OpenMetadata vs. DataHub: Compare Architecture, Capabilities, Integrations & More

Updated August 31st, 2023
header image

Share this article

OpenMetadata and DataHub are two of the most popular open-source data cataloging tools out there. Both tools have a significant overlap in terms of features, however, they both have some differentiators as well. Here we will compare both these tools based on their architecture, ingestion methods, capabilities, available integrations, and more.

Is Open Source really free? Estimate the cost of deploying an open-source data catalog 👉 Download Free Calculator

Table of contents

  1. What is OpenMetadata?
  2. What is DataHub?
  3. Differences between OpenMetadata and DataHub
  4. Architecture and technology stack
  5. Metadata modelling and ingestion
  6. Data governance capabilities
  7. Data lineage
  8. Data quality and data profiling
  9. Upstream and downstream integrations
  10. Comparison summary
  11. Related Resources

What is OpenMetadata?

OpenMetadata was the result of the learnings of the team that created Databook to solve data cataloging at Uber. OpenMetadata took a look at existing data cataloging systems and saw that the missing piece in the puzzle was a unified metadata model.

On top of that, they added metadata flexibility and extensibility. Albeit, because of its newness in the market; its reliable data governance engine, and the backing of a powerful search engine, OpenMetadata invites significant attention.

Read more about OpenMetadata here.

An overview of OpenMetadata

What is DataHub?

DataHub was LinkedIn’s second attempt at solving the data discovery and cataloging problem; they had earlier open-sourced another tool called WhereHows.

In the second iteration, LinkedIn tackled the problem of having a very wide variety of data systems, query languages, and access mechanisms by creating a generalized metadata service that acts as the backbone of DataHub.

Read more about DataHub here.

LinkedIn DataHub Demo

Here’s a hosted Demo environment for you to try DataHub — LinkedIn’s open-source metadata platform.

An overview of LinkedIn DataHub

What are the differences between OpenMetadata and DataHub?

Let’s compare OpenMetadata vs DataHub based on the following criteria:

  • Architecture and technology stack
  • Metadata modeling and ingestion
  • Data governance capabilities
  • Data lineage
  • Data quality and data profiling
  • Upstream and downstream integrations

We’ve curated the above criteria to draw a comparison between these tools with an understanding of what’s critical to know — especially if you are to choose one of them as a metadata management platform that’ll drive specific use cases for your organization.

Let’s consider each of these factors in detail and clarify our understanding of how they fare.

OpenMetadata vs.
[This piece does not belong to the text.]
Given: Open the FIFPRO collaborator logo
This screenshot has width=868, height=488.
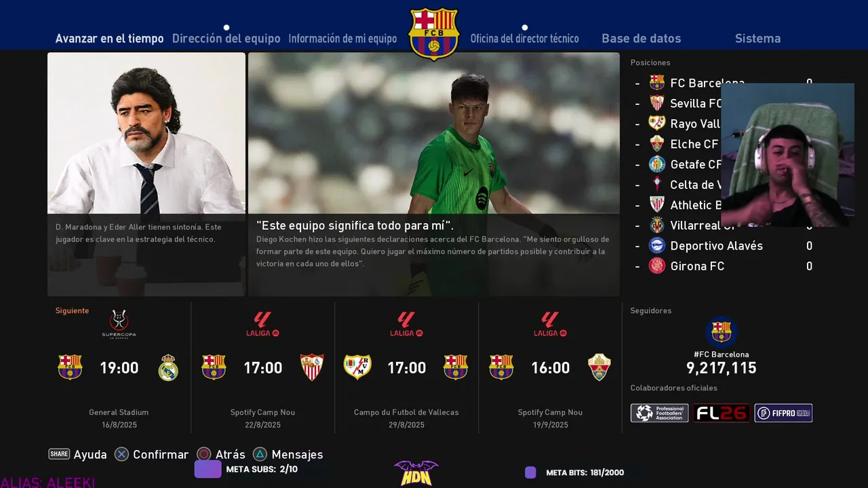Looking at the screenshot, I should (x=783, y=413).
DataHub: Architecture and technology stack

DataHub uses a Kafka-mediated ingestion engine to store the data in three separate layers - MySQL, Elasticsearch, and neo4j using a Kafka stream.

The data in these layers is served via an API service layer. In addition to the standard REST API, DataHub also supports Kafka and GraphQL for downstream consumption. DataHub uses the Pegasus Definition Language (PDL) with custom annotations to store the model metadata.

LinkedIn Datahub Architecture

High level understanding of DataHub architecture. Image source: LinkedIn Engineering

OpenMetadata uses MySQL as the database for storing all the metadata in the unified metadata model. The metadata is thoroughly searchable as it is powered by Elasticsearch, the same as DataHub. OpenMetadata doesn’t use a dedicated graph database but it does use JSON schemas to store entity relationships.

Systems and people using OpenMetadata interact with the REST API either calling it directly or via the UI. To understand more about the data model, please refer to the documentation page explaining the high-level design of OpenMetadata.

OpenMetadata: From fragmented, duplicated, and inconsistent metadata to a unified metadata system

From fragmented, duplicated, and inconsistent metadata to a unified metadata system. Source: OpenMetadata

OpenMetadata vs. DataHub: Metadata modelling and ingestion

One of the major differences between the two tools is that DataHub focuses on both pull and push-based data extraction, while OpenMetadata is clearly designed for a pull-based data extraction mechanism.

Both DataHub and OpenMetadata, by default, primarily use push-based extraction, although the difference is that DataHub uses Kafka and OpenMetadata uses Airflow to extract the data.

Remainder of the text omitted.